EXERCISE DESCRIPTION — Among the entries below, copy every line that carries the word "left".

[Records from a data source]
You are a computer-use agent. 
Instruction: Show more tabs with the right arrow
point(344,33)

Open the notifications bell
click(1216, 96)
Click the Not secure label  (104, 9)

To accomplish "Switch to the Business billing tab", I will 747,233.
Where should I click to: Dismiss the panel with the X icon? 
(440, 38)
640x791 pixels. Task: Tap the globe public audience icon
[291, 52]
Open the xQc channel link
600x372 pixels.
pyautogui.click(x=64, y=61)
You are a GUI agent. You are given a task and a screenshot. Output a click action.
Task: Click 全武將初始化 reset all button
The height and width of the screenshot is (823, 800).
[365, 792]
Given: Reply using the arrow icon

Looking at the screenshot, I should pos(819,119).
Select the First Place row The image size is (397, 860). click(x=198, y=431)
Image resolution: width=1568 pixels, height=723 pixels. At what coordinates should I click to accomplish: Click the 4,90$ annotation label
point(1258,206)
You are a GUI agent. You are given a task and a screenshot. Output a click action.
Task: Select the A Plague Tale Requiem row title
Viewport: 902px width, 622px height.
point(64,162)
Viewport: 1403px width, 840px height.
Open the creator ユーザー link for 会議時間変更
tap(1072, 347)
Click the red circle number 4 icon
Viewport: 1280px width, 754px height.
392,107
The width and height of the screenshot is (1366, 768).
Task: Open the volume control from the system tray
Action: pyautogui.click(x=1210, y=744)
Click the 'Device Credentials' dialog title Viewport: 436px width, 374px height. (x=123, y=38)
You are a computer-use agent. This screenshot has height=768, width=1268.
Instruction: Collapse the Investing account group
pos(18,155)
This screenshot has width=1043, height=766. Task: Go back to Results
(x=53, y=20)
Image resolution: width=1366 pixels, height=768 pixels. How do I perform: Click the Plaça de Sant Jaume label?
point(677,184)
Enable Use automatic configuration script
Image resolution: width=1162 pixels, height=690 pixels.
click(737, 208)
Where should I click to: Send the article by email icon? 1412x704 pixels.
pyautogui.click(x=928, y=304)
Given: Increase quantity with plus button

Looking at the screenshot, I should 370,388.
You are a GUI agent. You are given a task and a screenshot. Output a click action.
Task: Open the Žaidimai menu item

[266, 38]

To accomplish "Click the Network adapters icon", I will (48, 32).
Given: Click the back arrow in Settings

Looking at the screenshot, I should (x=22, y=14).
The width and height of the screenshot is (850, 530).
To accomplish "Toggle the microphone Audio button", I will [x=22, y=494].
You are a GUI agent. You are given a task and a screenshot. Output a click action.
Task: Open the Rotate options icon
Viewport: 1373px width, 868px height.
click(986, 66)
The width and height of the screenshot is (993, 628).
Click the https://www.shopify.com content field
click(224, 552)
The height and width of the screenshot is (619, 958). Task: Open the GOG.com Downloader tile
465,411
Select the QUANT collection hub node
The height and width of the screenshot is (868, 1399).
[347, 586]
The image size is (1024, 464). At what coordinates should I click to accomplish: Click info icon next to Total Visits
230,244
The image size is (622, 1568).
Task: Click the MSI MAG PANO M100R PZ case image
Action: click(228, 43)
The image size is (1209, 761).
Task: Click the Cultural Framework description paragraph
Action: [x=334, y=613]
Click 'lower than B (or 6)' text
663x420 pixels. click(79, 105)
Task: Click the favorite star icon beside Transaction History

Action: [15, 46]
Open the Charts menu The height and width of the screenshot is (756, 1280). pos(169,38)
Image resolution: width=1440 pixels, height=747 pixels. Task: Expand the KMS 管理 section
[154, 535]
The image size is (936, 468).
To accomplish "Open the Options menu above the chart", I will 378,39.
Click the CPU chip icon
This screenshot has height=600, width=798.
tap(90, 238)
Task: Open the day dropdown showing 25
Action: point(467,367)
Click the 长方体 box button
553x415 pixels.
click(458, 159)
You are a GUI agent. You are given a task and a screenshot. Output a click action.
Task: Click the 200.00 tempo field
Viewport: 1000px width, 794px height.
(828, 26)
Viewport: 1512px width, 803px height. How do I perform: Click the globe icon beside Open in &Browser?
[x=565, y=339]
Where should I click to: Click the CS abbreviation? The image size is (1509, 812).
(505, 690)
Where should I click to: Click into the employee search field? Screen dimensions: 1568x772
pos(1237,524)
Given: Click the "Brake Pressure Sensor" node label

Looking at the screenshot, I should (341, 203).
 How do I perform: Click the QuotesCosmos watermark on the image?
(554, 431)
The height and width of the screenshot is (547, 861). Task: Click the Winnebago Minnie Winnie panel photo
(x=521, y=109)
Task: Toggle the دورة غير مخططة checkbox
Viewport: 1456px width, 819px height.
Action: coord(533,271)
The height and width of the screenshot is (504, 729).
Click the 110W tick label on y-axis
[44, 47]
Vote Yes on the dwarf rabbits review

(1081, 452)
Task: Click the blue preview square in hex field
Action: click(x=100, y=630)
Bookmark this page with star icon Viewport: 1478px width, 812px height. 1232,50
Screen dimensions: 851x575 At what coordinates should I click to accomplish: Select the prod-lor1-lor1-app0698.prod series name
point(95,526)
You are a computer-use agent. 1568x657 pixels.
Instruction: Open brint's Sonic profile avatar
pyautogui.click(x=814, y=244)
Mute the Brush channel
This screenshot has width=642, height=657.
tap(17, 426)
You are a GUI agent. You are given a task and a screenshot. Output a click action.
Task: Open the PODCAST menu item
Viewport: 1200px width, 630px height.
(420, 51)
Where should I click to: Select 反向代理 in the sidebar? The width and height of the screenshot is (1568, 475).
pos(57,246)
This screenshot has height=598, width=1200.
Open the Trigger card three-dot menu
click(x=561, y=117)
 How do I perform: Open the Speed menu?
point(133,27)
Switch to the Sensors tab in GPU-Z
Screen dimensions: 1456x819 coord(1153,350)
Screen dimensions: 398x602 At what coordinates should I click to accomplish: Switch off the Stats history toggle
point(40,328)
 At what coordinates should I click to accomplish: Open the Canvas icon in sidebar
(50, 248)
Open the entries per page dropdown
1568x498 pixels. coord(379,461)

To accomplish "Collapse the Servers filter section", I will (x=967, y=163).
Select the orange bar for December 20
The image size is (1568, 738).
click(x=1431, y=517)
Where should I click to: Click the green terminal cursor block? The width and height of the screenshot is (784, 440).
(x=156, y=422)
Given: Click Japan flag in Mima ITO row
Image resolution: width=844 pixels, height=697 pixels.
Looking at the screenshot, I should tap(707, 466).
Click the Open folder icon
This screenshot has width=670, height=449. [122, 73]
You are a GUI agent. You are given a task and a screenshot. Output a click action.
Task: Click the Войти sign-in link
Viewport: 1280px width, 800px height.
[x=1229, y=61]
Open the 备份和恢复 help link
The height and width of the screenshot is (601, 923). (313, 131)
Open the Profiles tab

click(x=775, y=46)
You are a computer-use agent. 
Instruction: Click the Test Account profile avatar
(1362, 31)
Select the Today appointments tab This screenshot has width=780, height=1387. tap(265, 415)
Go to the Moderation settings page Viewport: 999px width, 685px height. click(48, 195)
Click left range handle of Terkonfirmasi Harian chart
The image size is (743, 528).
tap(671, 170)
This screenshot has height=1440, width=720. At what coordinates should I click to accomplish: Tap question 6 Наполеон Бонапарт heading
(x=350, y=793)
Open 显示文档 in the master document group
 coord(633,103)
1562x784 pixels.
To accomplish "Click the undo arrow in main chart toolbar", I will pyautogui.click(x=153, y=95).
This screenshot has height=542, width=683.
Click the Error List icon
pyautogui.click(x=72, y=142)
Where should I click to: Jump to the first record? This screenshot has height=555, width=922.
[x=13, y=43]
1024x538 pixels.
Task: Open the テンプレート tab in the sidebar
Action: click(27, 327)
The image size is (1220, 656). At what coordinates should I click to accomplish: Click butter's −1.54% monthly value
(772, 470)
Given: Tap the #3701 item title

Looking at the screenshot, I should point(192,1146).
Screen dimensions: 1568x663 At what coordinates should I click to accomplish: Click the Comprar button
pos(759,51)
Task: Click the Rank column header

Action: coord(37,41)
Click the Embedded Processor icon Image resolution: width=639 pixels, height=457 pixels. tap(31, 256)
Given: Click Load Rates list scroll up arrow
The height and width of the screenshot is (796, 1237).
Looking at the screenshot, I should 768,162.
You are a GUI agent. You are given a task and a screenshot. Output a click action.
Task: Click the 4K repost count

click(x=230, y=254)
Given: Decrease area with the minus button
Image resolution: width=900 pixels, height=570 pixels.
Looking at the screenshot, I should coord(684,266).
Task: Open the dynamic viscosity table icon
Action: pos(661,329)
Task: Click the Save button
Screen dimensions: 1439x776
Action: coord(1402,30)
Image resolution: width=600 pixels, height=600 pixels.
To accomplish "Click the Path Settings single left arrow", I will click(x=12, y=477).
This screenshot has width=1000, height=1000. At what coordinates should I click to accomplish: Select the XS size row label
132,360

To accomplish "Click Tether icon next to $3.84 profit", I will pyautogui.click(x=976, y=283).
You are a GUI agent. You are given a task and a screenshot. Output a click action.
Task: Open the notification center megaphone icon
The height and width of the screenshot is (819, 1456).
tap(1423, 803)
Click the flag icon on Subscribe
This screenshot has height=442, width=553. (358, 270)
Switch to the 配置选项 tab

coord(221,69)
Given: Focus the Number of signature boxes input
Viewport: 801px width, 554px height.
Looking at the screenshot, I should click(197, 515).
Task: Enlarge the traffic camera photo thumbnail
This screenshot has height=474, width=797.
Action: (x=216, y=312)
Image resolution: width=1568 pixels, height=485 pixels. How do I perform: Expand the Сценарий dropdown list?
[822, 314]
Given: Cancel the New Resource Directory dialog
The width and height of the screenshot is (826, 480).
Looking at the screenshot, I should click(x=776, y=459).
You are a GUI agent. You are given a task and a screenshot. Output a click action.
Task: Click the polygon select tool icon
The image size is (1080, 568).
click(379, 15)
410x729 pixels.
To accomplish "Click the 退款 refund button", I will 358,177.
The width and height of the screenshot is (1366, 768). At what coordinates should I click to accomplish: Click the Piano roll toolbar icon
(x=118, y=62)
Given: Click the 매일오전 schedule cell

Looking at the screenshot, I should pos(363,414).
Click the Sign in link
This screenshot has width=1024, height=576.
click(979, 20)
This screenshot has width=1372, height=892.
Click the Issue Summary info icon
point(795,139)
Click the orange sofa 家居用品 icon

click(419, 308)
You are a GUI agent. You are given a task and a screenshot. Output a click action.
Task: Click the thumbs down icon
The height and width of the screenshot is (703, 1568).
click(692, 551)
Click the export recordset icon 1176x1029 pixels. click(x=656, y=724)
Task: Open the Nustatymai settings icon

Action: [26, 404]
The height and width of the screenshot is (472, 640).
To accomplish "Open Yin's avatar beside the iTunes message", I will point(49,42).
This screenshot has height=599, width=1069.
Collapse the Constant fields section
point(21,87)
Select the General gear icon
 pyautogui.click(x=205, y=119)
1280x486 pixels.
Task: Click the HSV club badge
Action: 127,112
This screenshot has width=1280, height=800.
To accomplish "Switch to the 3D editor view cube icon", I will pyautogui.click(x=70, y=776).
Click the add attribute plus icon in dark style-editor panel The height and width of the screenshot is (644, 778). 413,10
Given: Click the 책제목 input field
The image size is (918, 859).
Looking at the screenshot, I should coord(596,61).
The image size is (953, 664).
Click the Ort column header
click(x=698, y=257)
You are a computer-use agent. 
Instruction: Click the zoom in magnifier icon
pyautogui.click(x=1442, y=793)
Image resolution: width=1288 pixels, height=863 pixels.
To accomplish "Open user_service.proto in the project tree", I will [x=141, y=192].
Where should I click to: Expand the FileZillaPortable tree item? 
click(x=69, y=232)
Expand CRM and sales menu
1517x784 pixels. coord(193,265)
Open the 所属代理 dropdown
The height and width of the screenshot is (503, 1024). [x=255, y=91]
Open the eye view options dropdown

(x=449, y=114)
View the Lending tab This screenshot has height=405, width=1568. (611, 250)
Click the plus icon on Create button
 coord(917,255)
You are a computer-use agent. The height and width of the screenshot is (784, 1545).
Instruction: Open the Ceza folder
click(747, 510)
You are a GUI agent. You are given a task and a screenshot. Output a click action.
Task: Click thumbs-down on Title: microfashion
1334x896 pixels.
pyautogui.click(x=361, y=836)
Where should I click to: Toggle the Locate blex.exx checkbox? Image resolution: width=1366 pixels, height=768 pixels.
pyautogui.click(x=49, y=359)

WRITTEN RESPONSE —
Click left range handle of Terkonfirmasi Harian chart
To accomplish "Click the Path Settings single left arrow", I will click(x=12, y=477).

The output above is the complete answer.